Calling the initial amount set by a magisterial judge as “woefully inadequate,” a Bucks County judge on Tuesday increased the bail for a former Warminster police officer accused of sexually assaulting four teenage boys he met in the 1980s and 1990s through a drug-education program.
James Carey, 52, had been arraigned April 7 on more than 100 counts of statutory sexual assault, involuntary deviate sexual intercourse, corruption of minors, and related offenses. But he was released from custody after posting 10% of his $100,000 bail.
Prosecutors filed a petition the next day to have Carey’s bail increased, calling him a “danger to the community.”
On Tuesday, President Judge Wallace Bateman seemingly agreed. After a hearing in Doylestown, he set Carey’s bail at $250,000 cash and when the ex-officer couldn’t pay, the judge sent him to the county prison to await trial.
Carey met the youths between 1988 and 2000 through the D.A.R.E. program at schools in the Centennial School District, investigators said. He would befriend the boys — all of whom had issues at home — and invite them to his house or to take trips with him to a Boy Scout camp in Pipersville.
The four alleged victims told a Bucks County grand jury that Carey acted as a father figure, making excuses to spend time with them alone, and then groped them or forced them into sexual encounters.
First Assistant District Attorney Jennifer Schorn, the lead prosecutor on the case, told the judge Tuesday that Carey’s recent behavior demonstrated his lack of accountability to law enforcement.

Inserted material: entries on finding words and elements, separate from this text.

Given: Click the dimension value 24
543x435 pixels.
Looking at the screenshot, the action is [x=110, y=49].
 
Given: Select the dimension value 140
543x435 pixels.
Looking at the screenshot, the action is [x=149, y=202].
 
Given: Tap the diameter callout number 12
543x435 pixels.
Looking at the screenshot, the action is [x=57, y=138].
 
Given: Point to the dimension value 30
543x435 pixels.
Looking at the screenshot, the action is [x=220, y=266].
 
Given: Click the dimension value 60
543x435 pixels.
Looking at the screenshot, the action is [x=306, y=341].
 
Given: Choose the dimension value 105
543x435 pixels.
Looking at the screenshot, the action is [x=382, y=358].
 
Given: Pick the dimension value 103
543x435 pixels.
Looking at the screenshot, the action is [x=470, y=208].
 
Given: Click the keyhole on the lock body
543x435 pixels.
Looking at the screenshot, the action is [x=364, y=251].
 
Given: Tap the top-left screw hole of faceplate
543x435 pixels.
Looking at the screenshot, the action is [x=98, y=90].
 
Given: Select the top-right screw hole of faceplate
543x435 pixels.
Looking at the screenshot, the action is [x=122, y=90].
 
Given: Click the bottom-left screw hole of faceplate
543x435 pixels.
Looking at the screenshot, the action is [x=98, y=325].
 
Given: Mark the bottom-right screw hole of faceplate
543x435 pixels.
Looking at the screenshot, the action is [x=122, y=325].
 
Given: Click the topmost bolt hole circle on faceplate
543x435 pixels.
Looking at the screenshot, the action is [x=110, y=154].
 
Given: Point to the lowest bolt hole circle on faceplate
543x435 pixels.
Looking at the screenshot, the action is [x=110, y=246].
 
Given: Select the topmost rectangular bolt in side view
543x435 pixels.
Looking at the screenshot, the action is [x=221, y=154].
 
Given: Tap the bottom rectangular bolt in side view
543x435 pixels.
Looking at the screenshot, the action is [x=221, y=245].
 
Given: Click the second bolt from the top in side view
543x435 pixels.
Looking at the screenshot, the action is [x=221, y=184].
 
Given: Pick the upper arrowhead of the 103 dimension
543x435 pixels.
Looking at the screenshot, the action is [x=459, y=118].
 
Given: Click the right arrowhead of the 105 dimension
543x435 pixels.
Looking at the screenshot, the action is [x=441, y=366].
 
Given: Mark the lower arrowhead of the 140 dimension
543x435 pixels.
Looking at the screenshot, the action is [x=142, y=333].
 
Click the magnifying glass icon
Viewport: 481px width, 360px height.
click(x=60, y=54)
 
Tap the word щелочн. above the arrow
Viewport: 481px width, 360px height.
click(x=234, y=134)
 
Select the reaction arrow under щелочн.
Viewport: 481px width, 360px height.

She disclosed that when Carey applied for a job as a bus driver at a school district in South Jersey, where he currently lives, he failed to report that he was formerly employed for more than 20 years as a police officer in Warminster. Nor did he say that he had been the subject of an internal investigation into allegations of sexual misconduct in 2001, the prosecutor told the judge.
“Carey made sure to design circumstances to be around children, using his authority,” Schorn said. “He still has that ability to ingratiate himself in victims’ lives.”
Carey’s defense attorney, Thomas Joachim, said in court that the former officer vehemently denies the allegations, and poses no risk to the community. Joachim noted that the alleged assaults took place up until 2001 and that there have been no complaints against him in Bucks County since then.
“There’s rumors, innuendos, and suspicions, but not one fact leading to a charge for an assault in the last 20 years,” Joachim said.
Carey was a fixture in Warminster until 2005, when he was fired from the police department for mishandling unrelated cases, prosecutors said. He won his job back through arbitration, and retired in 2009. He moved to Cape May County, where New Jersey State Police investigated him for similar complaints about inappropriate behavior with children, according to filings in Bucks County. No charges were filed.
The investigation into Carey’s behavior during his time in Warminster gained momentum last May, prosecutors said, when an adult came forward to report that when he was a teenager he had been molested by Carey at a rec center in the township, according to the affidavit of probable cause for Carey’s arrest.